> _SHORT PROBLEM_
Reproduce, character for character, the lines of the listing below from the one containing "Expand the SCM camera group" through the one containing "point(1060,158)", both included. Return only those lines.

> _DATASET RECORDS_

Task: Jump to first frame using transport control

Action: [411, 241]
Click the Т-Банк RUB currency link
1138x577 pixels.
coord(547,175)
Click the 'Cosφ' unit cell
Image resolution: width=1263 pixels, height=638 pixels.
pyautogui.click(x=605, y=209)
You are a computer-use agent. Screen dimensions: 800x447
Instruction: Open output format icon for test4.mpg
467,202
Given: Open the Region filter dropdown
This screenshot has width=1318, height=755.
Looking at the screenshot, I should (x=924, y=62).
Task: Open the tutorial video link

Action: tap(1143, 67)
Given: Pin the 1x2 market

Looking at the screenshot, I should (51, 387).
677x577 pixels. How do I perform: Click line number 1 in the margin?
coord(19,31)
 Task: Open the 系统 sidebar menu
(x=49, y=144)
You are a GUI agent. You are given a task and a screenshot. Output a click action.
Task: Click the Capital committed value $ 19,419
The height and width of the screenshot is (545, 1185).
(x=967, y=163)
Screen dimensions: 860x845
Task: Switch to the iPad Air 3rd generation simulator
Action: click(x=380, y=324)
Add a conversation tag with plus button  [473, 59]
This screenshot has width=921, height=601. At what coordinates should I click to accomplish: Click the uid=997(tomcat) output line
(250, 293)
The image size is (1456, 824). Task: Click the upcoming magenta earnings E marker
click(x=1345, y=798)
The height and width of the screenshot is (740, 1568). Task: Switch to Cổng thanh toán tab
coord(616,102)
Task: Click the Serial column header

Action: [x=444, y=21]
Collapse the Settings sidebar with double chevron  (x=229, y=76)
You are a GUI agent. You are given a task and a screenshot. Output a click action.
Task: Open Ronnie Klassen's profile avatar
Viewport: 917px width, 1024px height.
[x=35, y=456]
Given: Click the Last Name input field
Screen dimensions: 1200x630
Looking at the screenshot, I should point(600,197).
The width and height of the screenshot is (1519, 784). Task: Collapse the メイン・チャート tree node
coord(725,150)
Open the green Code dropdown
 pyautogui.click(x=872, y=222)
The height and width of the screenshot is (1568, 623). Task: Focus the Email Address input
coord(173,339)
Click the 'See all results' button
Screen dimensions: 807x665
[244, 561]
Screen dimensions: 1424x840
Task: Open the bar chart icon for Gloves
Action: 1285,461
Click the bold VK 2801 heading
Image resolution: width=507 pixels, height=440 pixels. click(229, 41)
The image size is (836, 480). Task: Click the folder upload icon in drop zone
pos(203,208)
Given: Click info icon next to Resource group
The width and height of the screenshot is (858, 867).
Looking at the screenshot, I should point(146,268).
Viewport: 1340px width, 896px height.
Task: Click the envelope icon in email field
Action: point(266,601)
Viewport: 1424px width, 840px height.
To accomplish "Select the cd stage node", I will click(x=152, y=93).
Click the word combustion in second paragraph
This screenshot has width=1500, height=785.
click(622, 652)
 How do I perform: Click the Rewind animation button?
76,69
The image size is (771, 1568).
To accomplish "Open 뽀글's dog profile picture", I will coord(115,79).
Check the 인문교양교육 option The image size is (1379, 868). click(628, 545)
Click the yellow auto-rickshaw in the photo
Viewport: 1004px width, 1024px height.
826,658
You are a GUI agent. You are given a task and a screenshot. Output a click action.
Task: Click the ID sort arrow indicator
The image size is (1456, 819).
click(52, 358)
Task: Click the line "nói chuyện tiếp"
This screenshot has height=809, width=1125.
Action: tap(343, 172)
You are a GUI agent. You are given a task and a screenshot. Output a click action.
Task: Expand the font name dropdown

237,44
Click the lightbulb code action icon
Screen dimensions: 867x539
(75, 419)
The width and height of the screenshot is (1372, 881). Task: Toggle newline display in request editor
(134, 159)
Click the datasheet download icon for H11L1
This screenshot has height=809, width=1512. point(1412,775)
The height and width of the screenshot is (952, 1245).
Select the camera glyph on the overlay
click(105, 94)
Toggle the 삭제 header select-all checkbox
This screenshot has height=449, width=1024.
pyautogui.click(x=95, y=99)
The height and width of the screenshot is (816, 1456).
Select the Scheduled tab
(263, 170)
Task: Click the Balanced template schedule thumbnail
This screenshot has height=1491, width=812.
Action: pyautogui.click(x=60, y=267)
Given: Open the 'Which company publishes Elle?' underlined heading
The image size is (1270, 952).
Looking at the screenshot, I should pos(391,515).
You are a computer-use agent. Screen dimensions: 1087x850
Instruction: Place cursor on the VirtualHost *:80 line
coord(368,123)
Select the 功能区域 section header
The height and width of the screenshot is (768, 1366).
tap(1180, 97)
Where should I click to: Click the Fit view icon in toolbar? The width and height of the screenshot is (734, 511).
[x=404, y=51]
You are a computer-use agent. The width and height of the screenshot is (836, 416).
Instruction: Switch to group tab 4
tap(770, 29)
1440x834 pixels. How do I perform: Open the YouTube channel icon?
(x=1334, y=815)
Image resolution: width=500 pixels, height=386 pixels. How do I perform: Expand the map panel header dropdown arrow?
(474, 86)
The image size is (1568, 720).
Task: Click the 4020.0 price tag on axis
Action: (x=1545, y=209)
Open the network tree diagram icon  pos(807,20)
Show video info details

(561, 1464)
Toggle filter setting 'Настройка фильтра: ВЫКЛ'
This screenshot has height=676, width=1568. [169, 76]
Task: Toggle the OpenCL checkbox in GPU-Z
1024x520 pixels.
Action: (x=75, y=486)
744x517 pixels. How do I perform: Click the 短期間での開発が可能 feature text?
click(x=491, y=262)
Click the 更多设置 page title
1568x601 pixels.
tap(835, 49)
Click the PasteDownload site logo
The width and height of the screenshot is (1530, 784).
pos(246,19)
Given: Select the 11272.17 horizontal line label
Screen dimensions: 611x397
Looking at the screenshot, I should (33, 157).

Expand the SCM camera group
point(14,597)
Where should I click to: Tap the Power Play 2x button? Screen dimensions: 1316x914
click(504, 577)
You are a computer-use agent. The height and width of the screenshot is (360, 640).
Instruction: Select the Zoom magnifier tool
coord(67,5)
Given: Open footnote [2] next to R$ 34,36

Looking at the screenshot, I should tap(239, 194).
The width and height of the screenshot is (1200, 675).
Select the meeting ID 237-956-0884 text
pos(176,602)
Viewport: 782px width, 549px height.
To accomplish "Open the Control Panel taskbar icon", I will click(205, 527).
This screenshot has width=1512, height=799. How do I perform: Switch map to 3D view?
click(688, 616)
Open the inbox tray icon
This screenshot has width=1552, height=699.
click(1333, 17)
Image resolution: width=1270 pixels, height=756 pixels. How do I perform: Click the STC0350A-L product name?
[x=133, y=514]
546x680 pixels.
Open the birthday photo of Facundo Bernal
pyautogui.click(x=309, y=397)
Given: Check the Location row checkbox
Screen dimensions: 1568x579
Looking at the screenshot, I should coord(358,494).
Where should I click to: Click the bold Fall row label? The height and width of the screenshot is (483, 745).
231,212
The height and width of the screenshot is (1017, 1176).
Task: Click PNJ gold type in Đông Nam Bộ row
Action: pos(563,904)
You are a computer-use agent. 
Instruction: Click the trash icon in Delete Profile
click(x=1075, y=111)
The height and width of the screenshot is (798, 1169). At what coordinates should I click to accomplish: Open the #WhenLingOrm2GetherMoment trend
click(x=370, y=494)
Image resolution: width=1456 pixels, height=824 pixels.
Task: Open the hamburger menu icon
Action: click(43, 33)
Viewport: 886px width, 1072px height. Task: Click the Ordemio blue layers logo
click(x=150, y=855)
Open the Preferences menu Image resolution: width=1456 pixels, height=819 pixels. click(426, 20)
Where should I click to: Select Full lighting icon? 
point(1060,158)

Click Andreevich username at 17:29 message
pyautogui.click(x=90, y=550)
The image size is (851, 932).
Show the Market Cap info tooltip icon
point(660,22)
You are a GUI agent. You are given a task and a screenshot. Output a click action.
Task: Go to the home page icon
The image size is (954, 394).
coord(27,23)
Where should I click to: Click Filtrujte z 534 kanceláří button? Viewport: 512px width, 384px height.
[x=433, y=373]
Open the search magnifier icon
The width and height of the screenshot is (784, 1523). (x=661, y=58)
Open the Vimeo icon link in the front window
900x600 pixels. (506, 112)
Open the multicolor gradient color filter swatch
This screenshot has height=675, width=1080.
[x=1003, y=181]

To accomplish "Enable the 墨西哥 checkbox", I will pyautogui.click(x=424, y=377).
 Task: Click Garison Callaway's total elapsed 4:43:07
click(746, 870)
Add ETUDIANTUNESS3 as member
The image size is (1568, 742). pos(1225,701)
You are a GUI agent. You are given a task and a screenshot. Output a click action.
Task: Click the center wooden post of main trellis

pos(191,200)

> _EXERCISE ANSWER_
Expand the SCM camera group
point(14,597)
Where should I click to: Tap the Power Play 2x button? Screen dimensions: 1316x914
click(504, 577)
You are a computer-use agent. The height and width of the screenshot is (360, 640).
Instruction: Select the Zoom magnifier tool
coord(67,5)
Given: Open footnote [2] next to R$ 34,36

Looking at the screenshot, I should tap(239, 194).
The width and height of the screenshot is (1200, 675).
Select the meeting ID 237-956-0884 text
pos(176,602)
Viewport: 782px width, 549px height.
To accomplish "Open the Control Panel taskbar icon", I will click(205, 527).
This screenshot has width=1512, height=799. How do I perform: Switch map to 3D view?
click(688, 616)
Open the inbox tray icon
This screenshot has width=1552, height=699.
click(1333, 17)
Image resolution: width=1270 pixels, height=756 pixels. How do I perform: Click the STC0350A-L product name?
[x=133, y=514]
546x680 pixels.
Open the birthday photo of Facundo Bernal
pyautogui.click(x=309, y=397)
Given: Check the Location row checkbox
Screen dimensions: 1568x579
Looking at the screenshot, I should coord(358,494).
Where should I click to: Click the bold Fall row label? The height and width of the screenshot is (483, 745).
231,212
The height and width of the screenshot is (1017, 1176).
Task: Click PNJ gold type in Đông Nam Bộ row
Action: pos(563,904)
You are a computer-use agent. 
Instruction: Click the trash icon in Delete Profile
click(x=1075, y=111)
The height and width of the screenshot is (798, 1169). At what coordinates should I click to accomplish: Open the #WhenLingOrm2GetherMoment trend
click(x=370, y=494)
Image resolution: width=1456 pixels, height=824 pixels.
Task: Open the hamburger menu icon
Action: click(43, 33)
Viewport: 886px width, 1072px height. Task: Click the Ordemio blue layers logo
click(x=150, y=855)
Open the Preferences menu Image resolution: width=1456 pixels, height=819 pixels. click(426, 20)
Where should I click to: Select Full lighting icon? 
point(1060,158)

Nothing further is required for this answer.